We would take day trips, when we were first married. We'd start driving and Josh would have a vague idea of something he wanted to see, but no real idea of what he wanted to do or when he wanted to be back. At first it drove me crazy. We once ended up camping next to a bear preserve (something we didn't discover until morning) because we just started driving and decided to camp some random place on the Appalachian Trail. We got some good pictures and we didn't see a bear, but if I'd been in charge of things we would have stayed in a nice campground with running water and no risk of mauling.

I have to admit that he's been really good for me. In fact, while I find him eternally frustrating, I think God sent him to me on purpose. Josh was just preparing me for children.

When you have kids, you cannot plan ahead. You can be as forward-thinking as you like, but I guarantee that one day they will manage to come up with something that you never could have planned for. It might be something as creative as biting their lip bad enough to need stitches, or breaking their collarbone (two things we've both done in the last year) or something as mundane as pooping out of their clothes in a restaurant and having to bathe them in the tiny sink because There. Is. POOP. Everywhere. 

Francis Chan said, "
I am convinced God uses our children to cleanse us from self-centeredness." Preach it, Brother Chan, for that is the truth! I am currently sitting in the floor to type this. I've built a barricade of pillows to keep my almost 7-month-old child from unplugging the power cord because my battery is almost dead. In a few weeks, this barricade will be worthless because she will simply climb over or around. It is also 6:30 in the morning. Not a time I generally like to see, but my baby has decided that it's time to be awake and her fussing was going to wake Josh and the kids. I'll make coffee when I get all of this out and we'll get the day started. It won't be that long until the biggun's get up anyway. What's funny is that the thing I sort of resented in Josh is the thing I forgive easily in my children. I get frustrated, but I move on. "Oh well," I say, as though it's not making me as itchy as the disorganized chaos of that office job. 

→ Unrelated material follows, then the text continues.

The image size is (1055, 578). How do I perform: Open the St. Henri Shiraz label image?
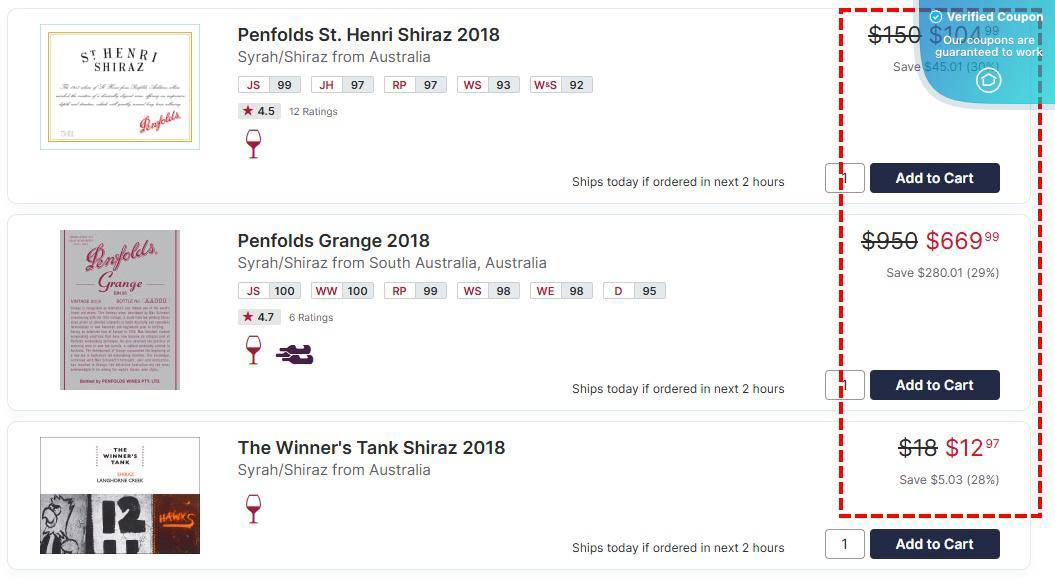(120, 87)
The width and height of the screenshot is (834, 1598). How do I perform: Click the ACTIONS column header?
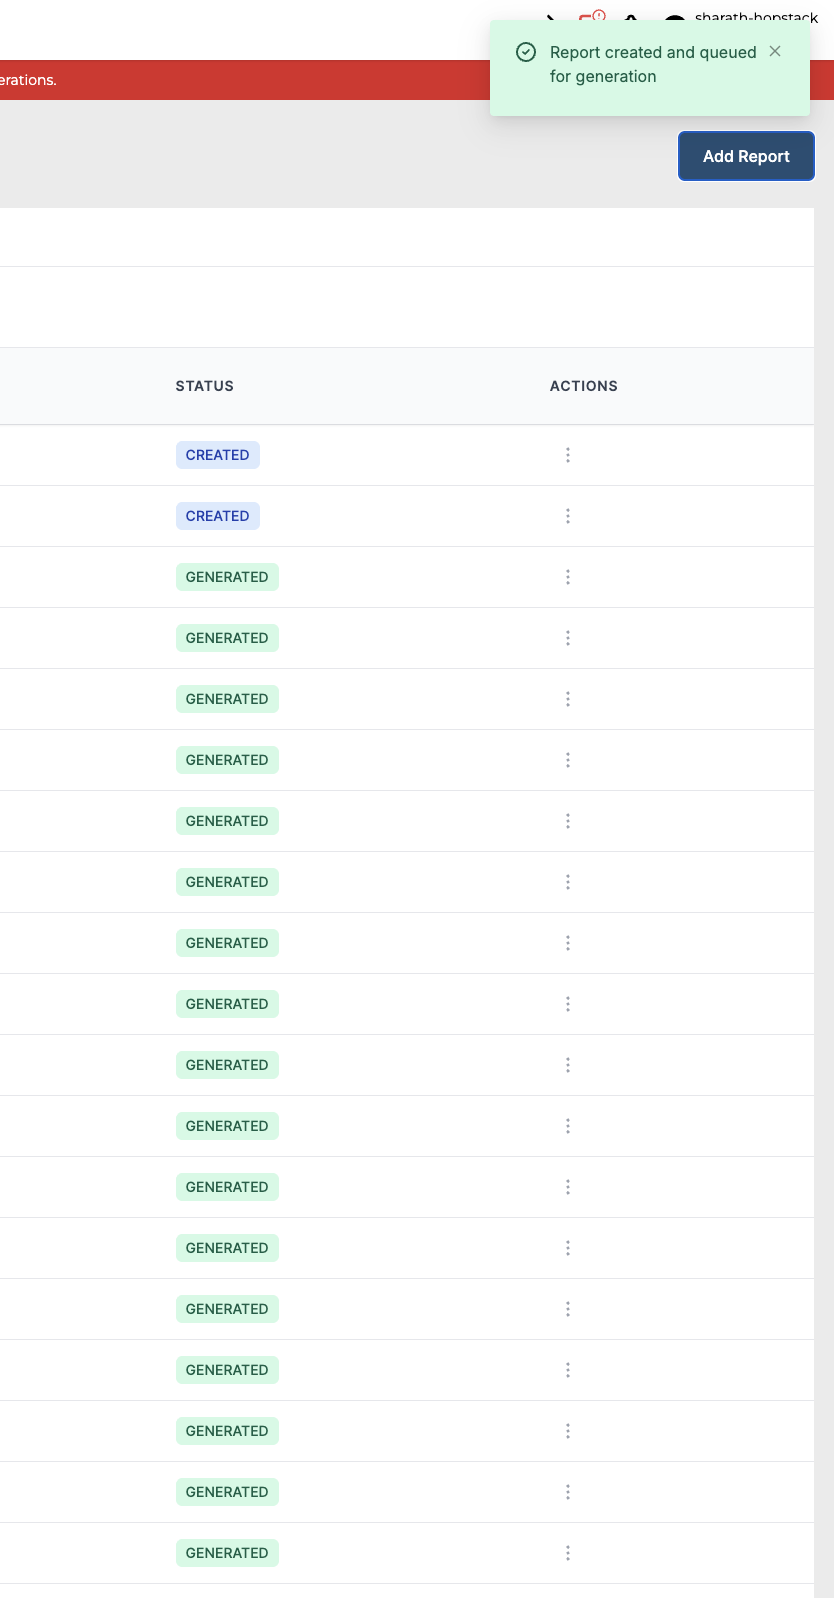pos(584,386)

And I notice that I've said, "oh well..." to Josh as well. It gets easier to be forgiving as we get older and we start to realize that we're all flawed and we're all a little self-centered, and it's not actually about any one person at all. 

I've been trying to teach this to my kids, lately. "It's not just about what you want." I say. And the words echo back to me from decades ago when my mother tried to teach it to me. 

Look, Mom! I'm 35, but I get it now!